Carne Piemontese

DSCN1062[1]La mitica carne piemontese

La piemontese è una pregiata razza autoctona allevata in provincia di Cuneo e Asti, ha una carne particolarmente povera di grasso: lo 0,5 – 1% contro il 3% delle altre razze bovine.
Grazie all’esiguo contenuto di colesterolo, essa si identifica come più magra di molte carni bianche e, addirittura, di molte qualità di pesci, conquistandosi il riconoscimento come una delle migliori carni a livello internazionale per i suoi valori dietetico-nutrizionali.
Offre anche un’ottima produzione di latte con cui si producono formaggi non soltalto come castelmagno o bra tenero ma anche ottime tome stagionate e non, burro, formaggi da grattugiare.
Il colore di questa carne deve essere vivo, intenso; le venature di grasso all’interno sono indice di buona salute dell’animale.  Il grasso non è da demonizzare: è la parte che dà il gusto alla carne e ha una funzione protettiva durante la cottura evitando che si secchi mantenendola tenera e dolce.

 

Come tagliare la carne a casa

Quando dovete tagliare la carne in casa, guardate attentamente il pezzo per decidere in che direzione corrono le fibre muscolari. Lo scopo del taglio è quello di spezzare i fasci muscolari e di ridurne le dimensioni. Quindi il taglio deve essere perpendicolare ad esse.

 

Come conservare la carne

I tagli interi si conservano per 3/ 4 giorni in frigorifero, la carne tagliata a bistecche o spezzatino per 2/ 3 giorni, i carpacci e la carne macinata vanno consumati preferibilmente nello stesso giorno dell’acquisto o massimo il giorno seguente. Questi due tagli si possono congelare e scongelare lentamente in frigorifero.
Il congelamento deve avvenire possibilmente con pezzi freschi, tagliati in pezzi piccoli in modo che si possono raffreddare velocemente e possono essere consumati senza avanzi. Il tempo di congelamento varia dai 2/ 3 mesi.
Non si deve mai ricongelare un cibo cotto che sia già stato congelato una volta.
Dopo lo scongelamento, trasferite il cibo in frigorifero nel ripiano inferiore la sera precedente e il giorno seguente proseguite con la cottura.

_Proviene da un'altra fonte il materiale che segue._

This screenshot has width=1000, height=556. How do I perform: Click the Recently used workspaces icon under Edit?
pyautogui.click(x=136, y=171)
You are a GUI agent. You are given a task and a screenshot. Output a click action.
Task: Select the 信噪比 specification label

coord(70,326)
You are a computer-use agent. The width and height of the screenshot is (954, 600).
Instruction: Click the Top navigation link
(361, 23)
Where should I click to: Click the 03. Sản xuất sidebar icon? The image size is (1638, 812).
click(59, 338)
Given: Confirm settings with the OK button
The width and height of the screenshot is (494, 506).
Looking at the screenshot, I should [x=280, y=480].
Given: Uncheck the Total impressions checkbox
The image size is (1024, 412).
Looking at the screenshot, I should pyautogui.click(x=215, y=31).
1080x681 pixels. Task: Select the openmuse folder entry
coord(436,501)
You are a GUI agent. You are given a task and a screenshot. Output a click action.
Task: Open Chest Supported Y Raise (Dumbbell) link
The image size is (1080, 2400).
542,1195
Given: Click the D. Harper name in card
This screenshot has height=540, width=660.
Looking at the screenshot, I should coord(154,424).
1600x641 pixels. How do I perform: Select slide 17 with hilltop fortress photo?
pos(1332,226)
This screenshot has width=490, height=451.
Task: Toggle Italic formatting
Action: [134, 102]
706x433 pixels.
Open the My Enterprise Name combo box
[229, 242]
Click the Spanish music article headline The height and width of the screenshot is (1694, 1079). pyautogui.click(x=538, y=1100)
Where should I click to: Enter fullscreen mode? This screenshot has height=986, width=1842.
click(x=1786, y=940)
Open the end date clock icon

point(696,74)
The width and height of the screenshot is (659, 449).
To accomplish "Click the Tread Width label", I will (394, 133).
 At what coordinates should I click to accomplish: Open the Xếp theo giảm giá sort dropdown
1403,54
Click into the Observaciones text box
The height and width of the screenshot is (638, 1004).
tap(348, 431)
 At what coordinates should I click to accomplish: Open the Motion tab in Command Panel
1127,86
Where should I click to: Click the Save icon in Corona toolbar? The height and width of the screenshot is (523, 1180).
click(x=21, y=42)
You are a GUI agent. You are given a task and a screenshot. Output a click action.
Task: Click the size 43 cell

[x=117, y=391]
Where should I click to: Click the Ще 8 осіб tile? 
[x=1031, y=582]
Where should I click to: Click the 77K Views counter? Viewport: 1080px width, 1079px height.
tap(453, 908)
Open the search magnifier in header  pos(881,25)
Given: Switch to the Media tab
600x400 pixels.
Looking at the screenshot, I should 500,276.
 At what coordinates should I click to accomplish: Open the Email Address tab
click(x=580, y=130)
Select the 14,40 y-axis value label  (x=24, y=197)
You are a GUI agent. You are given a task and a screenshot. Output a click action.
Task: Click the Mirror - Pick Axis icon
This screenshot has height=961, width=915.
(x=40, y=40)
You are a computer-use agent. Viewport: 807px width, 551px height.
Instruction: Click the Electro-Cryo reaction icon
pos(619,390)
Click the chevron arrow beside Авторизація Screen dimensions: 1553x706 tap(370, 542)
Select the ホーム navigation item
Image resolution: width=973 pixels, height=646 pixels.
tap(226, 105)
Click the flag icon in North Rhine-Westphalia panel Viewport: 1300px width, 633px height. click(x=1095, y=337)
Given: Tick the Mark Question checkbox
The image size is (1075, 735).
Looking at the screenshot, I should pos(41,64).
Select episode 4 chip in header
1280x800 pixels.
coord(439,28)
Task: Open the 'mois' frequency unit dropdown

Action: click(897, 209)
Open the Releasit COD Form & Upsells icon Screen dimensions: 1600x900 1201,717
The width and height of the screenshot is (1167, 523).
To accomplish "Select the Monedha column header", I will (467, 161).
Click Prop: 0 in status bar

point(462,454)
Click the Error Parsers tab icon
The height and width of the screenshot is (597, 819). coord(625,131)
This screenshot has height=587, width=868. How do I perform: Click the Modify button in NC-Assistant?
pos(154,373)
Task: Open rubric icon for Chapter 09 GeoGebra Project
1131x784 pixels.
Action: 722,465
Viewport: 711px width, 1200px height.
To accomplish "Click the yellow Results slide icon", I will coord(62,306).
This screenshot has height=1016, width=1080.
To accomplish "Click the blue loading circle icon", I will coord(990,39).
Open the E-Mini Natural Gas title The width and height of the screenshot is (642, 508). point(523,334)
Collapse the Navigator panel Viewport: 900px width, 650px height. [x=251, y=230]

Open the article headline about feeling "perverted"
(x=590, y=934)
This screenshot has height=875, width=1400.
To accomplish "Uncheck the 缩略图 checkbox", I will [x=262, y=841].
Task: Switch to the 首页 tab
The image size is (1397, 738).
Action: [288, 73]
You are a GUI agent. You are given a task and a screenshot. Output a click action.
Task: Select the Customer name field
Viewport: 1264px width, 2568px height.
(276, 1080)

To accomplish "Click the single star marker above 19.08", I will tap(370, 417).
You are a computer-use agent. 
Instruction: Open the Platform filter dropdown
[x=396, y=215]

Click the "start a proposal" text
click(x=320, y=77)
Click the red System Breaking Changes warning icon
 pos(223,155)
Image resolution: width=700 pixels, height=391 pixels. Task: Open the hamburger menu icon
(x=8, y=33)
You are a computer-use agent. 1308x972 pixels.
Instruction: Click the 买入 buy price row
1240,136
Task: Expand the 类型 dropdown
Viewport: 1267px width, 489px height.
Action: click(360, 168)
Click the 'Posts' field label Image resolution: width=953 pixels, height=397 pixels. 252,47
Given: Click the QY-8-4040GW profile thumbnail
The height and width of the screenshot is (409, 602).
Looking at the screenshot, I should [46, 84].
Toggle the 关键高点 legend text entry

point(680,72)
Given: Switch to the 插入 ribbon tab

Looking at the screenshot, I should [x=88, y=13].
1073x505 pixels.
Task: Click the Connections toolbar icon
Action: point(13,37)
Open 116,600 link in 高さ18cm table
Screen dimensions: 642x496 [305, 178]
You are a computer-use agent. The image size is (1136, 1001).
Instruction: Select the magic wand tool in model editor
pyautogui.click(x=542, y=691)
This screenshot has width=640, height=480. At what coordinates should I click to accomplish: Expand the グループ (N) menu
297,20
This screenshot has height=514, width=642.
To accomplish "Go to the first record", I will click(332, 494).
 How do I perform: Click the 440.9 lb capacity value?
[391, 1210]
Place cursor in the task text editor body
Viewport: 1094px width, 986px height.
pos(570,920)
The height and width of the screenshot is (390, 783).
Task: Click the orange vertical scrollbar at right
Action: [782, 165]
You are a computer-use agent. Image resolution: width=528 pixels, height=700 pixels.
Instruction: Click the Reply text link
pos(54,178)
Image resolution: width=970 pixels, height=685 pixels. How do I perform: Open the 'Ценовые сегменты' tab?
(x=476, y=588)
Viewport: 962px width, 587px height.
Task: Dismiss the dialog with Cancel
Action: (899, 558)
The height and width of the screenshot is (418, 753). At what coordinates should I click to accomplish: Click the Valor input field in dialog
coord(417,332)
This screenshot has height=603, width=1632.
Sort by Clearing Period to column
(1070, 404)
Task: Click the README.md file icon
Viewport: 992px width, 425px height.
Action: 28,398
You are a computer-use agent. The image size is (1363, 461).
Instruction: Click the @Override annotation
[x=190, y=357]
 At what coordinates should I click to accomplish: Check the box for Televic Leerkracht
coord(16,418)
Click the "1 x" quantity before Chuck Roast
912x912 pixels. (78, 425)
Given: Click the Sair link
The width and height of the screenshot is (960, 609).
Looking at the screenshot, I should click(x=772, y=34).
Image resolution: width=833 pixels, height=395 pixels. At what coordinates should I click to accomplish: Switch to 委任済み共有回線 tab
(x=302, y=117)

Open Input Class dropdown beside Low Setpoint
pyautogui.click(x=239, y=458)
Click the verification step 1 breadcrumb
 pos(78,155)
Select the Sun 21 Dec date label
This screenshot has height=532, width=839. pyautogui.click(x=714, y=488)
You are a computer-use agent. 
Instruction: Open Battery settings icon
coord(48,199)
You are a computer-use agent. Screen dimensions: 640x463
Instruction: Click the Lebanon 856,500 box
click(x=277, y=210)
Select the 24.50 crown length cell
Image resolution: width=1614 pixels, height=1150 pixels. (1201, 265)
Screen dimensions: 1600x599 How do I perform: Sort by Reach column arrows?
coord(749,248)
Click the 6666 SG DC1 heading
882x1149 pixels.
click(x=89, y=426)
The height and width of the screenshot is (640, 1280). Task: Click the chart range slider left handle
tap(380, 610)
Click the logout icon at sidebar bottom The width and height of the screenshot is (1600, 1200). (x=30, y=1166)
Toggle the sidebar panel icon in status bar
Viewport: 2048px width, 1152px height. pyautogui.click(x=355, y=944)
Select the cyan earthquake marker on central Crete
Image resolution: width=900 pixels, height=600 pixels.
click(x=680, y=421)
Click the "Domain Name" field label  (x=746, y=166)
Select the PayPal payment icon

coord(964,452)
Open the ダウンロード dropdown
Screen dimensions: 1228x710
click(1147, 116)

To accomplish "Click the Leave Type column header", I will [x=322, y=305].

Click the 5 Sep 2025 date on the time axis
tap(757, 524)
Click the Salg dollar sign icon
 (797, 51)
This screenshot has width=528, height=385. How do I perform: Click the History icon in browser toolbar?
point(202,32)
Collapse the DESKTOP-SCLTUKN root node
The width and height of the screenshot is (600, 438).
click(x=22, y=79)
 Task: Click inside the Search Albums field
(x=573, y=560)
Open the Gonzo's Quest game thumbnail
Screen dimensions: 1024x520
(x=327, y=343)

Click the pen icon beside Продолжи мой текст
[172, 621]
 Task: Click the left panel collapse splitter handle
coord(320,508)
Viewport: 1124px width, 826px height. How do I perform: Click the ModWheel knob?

Per chi non ama questo tipo di conservazione, può utilizzare il sottovuoto. La nostra macelleria lo consiglia per chi viaggia, per chi vuole conservare  in frigorifero, per occupare poco spazio e per ottimizzare la frollatura. La carne rossa è la carne che più si adatta a questo tipo di conservazione: si conserva per un massimo di 10- 15 giorni in frigorifero.